BIENNALE 2026
In minor keys/En mode mineur
INTERPELLER
L’EAU. Indispensable. Présente bien sûr à Venise plus que dans toute autre cité. L’Autriche nous en rappelle l’importance à travers une présentation que d’aucuns pourront trouver surprenante: votre urine recueillie dans des WC est filtrée pout atterrir dans une mini piscine dans laquelle une dame dénudée barbote pendant quelques heures.


LA MERDE est le titre de l’œuvre présentée par le Luxembourg et qui se veut une réflexion sur le corps, les normes sociales, la honte et les mécanismes d’exclusion qui définissent ce que nous acceptons ou rejetons (video et miroirs).
LA PEUR est le sentiment sur lequel les Pays Bas vous invitent à réfléchir sur le repli collectif et la transformation d’une démocratie ouverte en forteresse (hurlements dans la pénombre puis dans le noir dans un bunker fermé).
LE SPERME devient une ressource précieuse. Le pavillon du Danemark interroge la manière dont les images et la sexualité pourraient influencer la reproduction humaine (20 litres stockées dans des containers jaunes).
SUPRENDRE
BEBES C’est avec bon nombre de bébés pourvus de lunettes que le Japon entend nous surprendre pour davantage s’interroger sur la diminution de la natalité (au Japon surtout) mais aussi pour nous insuffler la notion de CARE (soin/attention ) à donner et notamment aux bébés ( Bébés à promener puis à langer pout à la fin découvrir un poème. CHARMANT



TRANSFORMATION
Le pavillon de l’Allemagne a entièrement été recouvert de mosaïques provenant d’un centre du parti socialiste de l’Allemagne de l’Est. Les graffitis (dont YSL) ont été également reproduits en mosaïques.

RAPPELER
Nombre d ‘artistes et notamment à l’Arsenale se penchent sur le passé, le rappel des tragédies, la souffrance imposée à certains par d’autres. Le thème de l’immigration (si présent aujourd‘hui) est évoqué par Guadalupe Maravilla à travers ses somptueux fauteuils. (Arsenale).

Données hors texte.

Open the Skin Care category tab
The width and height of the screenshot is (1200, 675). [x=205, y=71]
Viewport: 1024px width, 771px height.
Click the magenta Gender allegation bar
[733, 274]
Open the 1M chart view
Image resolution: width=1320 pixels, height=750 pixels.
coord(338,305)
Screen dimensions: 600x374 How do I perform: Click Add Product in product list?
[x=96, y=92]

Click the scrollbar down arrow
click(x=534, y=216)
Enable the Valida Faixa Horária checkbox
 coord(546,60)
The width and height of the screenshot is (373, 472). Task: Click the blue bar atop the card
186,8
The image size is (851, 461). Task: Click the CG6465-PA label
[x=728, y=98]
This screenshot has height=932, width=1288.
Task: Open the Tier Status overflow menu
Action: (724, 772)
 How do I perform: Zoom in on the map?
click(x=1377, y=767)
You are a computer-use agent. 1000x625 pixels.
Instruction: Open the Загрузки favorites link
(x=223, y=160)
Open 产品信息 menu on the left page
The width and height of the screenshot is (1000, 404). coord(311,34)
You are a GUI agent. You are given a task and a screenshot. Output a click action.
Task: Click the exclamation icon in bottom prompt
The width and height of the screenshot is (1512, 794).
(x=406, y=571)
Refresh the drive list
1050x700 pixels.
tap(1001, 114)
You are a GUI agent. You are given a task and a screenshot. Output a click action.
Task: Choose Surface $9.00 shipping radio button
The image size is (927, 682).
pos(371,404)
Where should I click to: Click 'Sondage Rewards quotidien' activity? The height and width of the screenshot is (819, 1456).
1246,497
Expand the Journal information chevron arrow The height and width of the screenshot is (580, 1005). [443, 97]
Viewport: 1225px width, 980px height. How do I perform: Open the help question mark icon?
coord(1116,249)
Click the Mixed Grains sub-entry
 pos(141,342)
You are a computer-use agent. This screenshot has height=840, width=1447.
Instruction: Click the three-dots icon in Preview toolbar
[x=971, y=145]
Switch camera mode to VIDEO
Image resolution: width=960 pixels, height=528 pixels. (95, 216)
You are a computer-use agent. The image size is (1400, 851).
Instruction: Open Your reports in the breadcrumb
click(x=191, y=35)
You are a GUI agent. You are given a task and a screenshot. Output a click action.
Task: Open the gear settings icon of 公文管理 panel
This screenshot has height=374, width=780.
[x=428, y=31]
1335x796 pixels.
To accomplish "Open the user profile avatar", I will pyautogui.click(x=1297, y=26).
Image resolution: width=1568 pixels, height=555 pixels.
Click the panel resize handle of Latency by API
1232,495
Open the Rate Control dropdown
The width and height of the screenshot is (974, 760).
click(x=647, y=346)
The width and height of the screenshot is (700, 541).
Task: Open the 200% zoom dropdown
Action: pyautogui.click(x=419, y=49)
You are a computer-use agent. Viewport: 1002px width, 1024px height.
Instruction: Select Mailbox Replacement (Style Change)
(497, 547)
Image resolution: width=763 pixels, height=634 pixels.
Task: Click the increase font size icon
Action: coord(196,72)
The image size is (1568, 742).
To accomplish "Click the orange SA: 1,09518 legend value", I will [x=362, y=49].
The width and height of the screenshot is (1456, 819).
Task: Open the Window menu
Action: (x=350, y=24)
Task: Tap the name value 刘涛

J’ajouterai l’œuvre de Dana Awartani dont l’œuvre « May your tears never dry, you who weep over stones » qui transforme tout le sol du pavillon en une immense installation faite de milliers de briques d’argile et de motifs inspirés de mosaïques provenant de sites patrimoniaux de Syrie eu Liban et de Palestine endommagés ou détruits par les guerres et les violences. La symbolique associe Mémoire et Fragilité.



SEDUIRE
Miet Warlop pour la Belgique nous entraine dans une danse de lettres de plâtre qui ne finit jamais.




L’Italie nous envoute de totems d’argile de Chiara Camoni (Avec toi, avec tout/Con te con tutto)


l’Inde présente d’énormes guirlande suspendues de Ranjani Shettar (Under the same sky)


et finalement l’Espagne termine cette phase séductrice avec ses mille milliers de cartes postales (Artiste Oriol Villanova. Titre Los restos/les restes)



AIMER
Je citerai volontiers la GRECE qui sous l’égide d’Alexandra Bachzetsis s’intéresse au corps comme archive dans une présentation (installation et vidéo) où l’homosexualité trouve sa place à travers l’installation de Andreas Angelidakis qui comporte des T-shirts liés aux gays et à la culture queer. Titre Escape Room.






Je terminerai par la Suisse qui aborde le sujet de l’homosexualité et des questions queer. Le projet s’intitule The Unfinished Bussiness of Living Together et est réalisé par un groupe d’artistes et de chercheurs. Le point de départ en est une émission de télévision suisse de 1978 Telearana consacrée au « problème de l’homosexualité » Drôle et fin tout en révélant les préjugés, les réactions hostiles et les conséquences sociales de cette visibilité.